El Kinegraphophone fue un intento de la década de 1920 por unir sonido e imagen, un mosaico mecánico de proyector y gramófono que demostraba la desesperación de la industria cinematográfica temprana por encontrar soluciones. Simplemente se montaba un plato giratorio al lado o debajo del proyector de cine, con la esperanza de que ambos funcionaran al mismo ritmo. La lógica era seductoramente simple: el disco sonaba, la película avanzaba, en algún momento se encontrarían. En la práctica, fue una pesadilla.
El núcleo del problema residía en la sincronización manual. Un operador debía iniciar ambos aparatos durante la proyección y mantenerlos bajo control, y si la película era más rápida que el disco o viceversa, debía intervenir, ajustar la velocidad, si era necesario, ralentizar el proyector o acelerar el disco. Quizás funcionaba durante dos minutos, luego se desfasaban. Cada copia de película en cada cine requería discos recién sincronizados, lo que era logísticamente imposible. ¿Y un rasguño en el disco? Nuevo disco, nuevo intento de sincronización.
¿Por qué se persiguió el concepto tan seriamente? Porque parecía barato. La tecnología ya existía: los tocadiscos eran estándar en todos los hogares, al igual que los proyectores. No se necesitaba inventar una infraestructura completamente nueva como con el cine sonoro óptico o los sistemas de sincronización electromecánica que se desarrollaban en paralelo. Pero precisamente este ahorro se convirtió en la sentencia de muerte: la ejecución de baja calidad hizo que el Kinegraphophone fuera poco fiable y, por tanto, no rentable. Los estudios de cine y los exhibidores querían fiabilidad, no improvisación.
Históricamente, el Kinegraphophone sigue siendo interesante como una etapa en la transición del cine mudo al sonoro. Documenta que no domina la mejor idea, sino la más fácil de controlar.

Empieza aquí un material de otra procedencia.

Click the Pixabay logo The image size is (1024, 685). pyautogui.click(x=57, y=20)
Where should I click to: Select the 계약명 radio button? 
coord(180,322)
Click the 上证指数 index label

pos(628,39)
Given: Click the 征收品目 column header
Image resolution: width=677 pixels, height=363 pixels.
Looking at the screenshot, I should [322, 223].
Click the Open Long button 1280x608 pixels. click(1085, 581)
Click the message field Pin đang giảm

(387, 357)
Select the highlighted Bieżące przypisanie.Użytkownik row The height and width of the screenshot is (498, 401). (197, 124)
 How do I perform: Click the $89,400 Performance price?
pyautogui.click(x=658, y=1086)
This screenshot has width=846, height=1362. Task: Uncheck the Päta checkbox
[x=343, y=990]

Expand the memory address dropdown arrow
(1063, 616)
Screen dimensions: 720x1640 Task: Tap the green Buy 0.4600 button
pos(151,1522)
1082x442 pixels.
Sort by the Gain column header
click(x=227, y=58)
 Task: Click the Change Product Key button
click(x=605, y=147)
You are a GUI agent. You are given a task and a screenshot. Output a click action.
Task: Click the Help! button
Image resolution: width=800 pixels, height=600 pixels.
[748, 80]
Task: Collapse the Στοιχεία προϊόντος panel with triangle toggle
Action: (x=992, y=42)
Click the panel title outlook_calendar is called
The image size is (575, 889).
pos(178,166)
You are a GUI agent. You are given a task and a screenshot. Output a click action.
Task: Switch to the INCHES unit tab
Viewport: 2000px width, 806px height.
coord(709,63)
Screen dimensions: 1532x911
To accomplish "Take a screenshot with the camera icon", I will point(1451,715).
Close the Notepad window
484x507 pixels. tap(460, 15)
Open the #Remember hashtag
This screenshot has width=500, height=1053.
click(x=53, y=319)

El sistema Vitaphone y, posteriormente, los procesos de sonido óptico se impusieron porque la sincronización se realizaba automáticamente, sin más interruptores manuales ni errores de operador. El Kinegraphophone es hoy un ejemplo de libro de texto de soluciones intermedias fallidas en la tecnología cinematográfica: original, pero prácticamente inútil.